Study Selection and Data Extraction: All English-language phase II to III studies evaluating efficacy and/or safety of ridinilazole, cadazolid, bezlotoxumab, and Fecal Microbiota Transplantation (FMT) were included.
Data Synthesis: Phase II clinical data demonstrates that ridinilazole and cadazolid provide an improved sustained clinical response rate compared to vancomycin. The currently approved monoclonal antibody, bezlotoxumab, has demonstrated protection against recurrent CDI when used in combination with oral standard-of-care antibiotics. FMT may be a potential option for patients with recurrent CDI; however, the data is limited to relatively small, open-label trials in patients with multiple recurrences of CDI. Newer therapies currently in clinical trials have shown to be effective in treating and preventing recurrence of CDI.
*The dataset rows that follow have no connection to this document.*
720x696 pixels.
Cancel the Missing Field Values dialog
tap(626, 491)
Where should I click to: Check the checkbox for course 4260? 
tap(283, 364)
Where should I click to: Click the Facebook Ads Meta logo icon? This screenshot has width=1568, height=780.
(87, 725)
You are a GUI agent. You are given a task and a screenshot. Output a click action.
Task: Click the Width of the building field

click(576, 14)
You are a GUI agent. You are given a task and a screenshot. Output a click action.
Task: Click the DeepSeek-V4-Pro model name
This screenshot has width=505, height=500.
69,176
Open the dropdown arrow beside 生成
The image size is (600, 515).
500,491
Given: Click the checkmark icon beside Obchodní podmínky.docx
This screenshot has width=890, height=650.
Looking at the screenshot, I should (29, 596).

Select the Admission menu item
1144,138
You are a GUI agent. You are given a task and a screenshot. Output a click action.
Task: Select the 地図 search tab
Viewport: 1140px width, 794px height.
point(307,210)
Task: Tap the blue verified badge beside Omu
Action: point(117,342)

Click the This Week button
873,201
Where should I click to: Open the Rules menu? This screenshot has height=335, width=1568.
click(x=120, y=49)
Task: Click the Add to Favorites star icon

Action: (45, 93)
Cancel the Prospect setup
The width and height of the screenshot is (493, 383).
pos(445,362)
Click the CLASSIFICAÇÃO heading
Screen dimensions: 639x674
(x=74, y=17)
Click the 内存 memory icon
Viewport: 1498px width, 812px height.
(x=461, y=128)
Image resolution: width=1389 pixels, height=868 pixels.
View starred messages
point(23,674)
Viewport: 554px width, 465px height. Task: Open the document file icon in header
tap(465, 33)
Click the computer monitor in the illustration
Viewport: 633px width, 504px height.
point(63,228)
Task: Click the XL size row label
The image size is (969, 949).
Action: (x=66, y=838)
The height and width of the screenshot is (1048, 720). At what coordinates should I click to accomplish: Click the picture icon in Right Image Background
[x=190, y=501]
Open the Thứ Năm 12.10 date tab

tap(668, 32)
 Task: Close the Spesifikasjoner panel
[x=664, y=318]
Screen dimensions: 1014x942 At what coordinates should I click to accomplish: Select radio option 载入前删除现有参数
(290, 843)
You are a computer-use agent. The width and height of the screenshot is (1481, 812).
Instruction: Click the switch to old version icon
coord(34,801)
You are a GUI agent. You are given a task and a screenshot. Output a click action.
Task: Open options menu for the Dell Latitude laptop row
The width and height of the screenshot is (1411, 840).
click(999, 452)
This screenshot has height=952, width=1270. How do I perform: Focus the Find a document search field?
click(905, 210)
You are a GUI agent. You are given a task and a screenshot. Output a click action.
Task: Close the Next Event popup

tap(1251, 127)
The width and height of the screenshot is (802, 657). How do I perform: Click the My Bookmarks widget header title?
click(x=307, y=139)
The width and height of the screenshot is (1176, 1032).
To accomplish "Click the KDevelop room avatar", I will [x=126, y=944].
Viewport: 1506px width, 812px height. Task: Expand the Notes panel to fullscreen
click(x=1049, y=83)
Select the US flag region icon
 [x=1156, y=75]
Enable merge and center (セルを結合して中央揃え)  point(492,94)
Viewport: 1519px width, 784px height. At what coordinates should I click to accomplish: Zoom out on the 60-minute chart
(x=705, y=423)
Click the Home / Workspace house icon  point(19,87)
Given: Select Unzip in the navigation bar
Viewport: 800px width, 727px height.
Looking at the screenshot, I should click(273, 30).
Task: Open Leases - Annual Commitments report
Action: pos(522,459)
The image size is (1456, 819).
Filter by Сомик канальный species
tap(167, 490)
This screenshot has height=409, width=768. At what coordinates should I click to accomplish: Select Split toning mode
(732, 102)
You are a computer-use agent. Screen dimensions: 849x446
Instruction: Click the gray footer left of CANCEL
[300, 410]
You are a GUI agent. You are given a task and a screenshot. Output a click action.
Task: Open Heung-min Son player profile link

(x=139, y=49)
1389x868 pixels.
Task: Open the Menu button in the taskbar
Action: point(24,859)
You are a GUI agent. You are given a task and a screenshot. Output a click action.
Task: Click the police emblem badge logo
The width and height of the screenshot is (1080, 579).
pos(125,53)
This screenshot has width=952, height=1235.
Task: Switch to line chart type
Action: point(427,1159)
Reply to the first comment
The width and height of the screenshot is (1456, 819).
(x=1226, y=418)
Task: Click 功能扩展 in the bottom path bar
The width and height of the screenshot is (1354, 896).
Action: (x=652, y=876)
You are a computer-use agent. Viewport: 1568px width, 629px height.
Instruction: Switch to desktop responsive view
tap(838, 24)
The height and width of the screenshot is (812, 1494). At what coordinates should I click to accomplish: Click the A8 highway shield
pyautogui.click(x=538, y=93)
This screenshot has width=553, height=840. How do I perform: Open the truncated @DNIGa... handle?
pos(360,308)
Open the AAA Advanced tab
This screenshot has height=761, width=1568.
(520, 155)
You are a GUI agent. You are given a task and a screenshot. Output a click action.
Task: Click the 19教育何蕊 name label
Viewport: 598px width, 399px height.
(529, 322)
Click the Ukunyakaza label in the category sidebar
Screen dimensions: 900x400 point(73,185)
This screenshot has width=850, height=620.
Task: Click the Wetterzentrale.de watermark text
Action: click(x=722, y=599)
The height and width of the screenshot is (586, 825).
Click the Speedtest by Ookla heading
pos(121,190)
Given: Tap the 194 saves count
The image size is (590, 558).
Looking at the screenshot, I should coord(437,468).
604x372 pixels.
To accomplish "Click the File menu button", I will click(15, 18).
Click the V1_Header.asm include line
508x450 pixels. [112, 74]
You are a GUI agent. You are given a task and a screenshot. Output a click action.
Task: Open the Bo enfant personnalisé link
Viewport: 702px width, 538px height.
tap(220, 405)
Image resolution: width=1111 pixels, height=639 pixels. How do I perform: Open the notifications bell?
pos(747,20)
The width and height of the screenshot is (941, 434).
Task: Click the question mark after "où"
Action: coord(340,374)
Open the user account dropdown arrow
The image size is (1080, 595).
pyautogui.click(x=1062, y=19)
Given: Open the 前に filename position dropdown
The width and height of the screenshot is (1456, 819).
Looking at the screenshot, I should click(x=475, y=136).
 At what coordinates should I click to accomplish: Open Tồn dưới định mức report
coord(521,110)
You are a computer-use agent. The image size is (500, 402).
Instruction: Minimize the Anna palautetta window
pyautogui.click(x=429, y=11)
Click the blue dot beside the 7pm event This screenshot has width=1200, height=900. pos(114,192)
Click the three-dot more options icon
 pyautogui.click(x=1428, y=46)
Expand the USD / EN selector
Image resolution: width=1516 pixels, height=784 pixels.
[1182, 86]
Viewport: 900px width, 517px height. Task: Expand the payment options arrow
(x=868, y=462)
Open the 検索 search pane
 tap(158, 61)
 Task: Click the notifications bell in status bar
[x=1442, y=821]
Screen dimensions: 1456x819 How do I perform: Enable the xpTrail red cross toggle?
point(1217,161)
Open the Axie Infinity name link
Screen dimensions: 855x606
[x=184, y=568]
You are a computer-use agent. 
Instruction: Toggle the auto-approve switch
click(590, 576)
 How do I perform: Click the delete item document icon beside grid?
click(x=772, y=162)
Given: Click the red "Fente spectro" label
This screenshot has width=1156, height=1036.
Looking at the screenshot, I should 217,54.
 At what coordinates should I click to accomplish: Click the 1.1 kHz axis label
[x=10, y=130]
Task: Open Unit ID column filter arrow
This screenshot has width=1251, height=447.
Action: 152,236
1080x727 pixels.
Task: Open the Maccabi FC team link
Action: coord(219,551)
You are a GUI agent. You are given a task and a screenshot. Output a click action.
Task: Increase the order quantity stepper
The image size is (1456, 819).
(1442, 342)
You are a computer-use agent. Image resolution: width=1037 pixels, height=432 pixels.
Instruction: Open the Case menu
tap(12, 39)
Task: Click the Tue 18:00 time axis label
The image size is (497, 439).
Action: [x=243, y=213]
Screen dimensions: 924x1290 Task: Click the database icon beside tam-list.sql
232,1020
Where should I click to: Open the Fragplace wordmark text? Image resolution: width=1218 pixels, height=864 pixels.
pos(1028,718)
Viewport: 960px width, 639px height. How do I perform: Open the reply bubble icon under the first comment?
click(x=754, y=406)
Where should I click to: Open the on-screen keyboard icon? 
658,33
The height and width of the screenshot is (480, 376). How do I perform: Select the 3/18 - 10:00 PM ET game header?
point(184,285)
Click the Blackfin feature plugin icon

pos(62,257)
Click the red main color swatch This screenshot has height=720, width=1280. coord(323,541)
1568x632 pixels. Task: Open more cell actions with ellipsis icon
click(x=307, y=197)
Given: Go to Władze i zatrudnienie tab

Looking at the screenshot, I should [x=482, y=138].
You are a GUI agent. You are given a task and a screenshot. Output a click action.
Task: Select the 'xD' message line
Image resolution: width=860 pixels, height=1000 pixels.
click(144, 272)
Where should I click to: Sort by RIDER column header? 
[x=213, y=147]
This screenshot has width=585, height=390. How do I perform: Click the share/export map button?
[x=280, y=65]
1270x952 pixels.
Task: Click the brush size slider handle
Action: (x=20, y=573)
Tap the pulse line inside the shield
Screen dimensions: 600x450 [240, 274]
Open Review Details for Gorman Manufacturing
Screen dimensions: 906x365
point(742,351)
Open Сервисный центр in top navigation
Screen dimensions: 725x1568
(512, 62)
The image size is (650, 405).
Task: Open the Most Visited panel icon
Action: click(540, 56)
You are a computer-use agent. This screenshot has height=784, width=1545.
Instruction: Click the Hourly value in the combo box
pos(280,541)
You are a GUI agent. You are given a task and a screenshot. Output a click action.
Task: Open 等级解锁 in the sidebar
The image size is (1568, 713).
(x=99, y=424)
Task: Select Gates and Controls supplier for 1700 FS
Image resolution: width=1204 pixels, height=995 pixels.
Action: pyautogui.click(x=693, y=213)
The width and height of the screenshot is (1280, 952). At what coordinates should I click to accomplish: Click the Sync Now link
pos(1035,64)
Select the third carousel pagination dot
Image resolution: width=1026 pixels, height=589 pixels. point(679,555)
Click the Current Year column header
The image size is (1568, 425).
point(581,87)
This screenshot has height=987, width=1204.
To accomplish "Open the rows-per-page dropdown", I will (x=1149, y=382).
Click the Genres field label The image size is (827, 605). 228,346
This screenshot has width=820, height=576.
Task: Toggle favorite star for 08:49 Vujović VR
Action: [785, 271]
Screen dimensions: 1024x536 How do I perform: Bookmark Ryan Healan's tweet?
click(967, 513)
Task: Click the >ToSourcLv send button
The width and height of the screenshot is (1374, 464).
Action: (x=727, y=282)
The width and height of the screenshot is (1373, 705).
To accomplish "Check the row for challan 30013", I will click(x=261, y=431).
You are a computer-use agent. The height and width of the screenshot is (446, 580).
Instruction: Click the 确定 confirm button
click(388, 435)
Conclusion: There are a number of promising agents currently in development that could provide new options for treatment and prevention of recurrent CDI.
Introduction
Clostridium difficile, a Gram-positive, anaerobic, spore-forming bacteria, is the most frequent cause of infectious diarrhea in hospitals and other health care settings[1-3]. Prior antibiotic use can cause disturbance of normal gut microbiota allowing for overgrowth and colonization of toxigenic strains of C. difficile in the colon. The presence of clostridial toxins A and B triggers an inflammatory response which causes damage to intestinal mucosa causing symptoms ranging from mild diarrhea to fatal pseudomembranous colitis, colonic rupture, and death[2,4].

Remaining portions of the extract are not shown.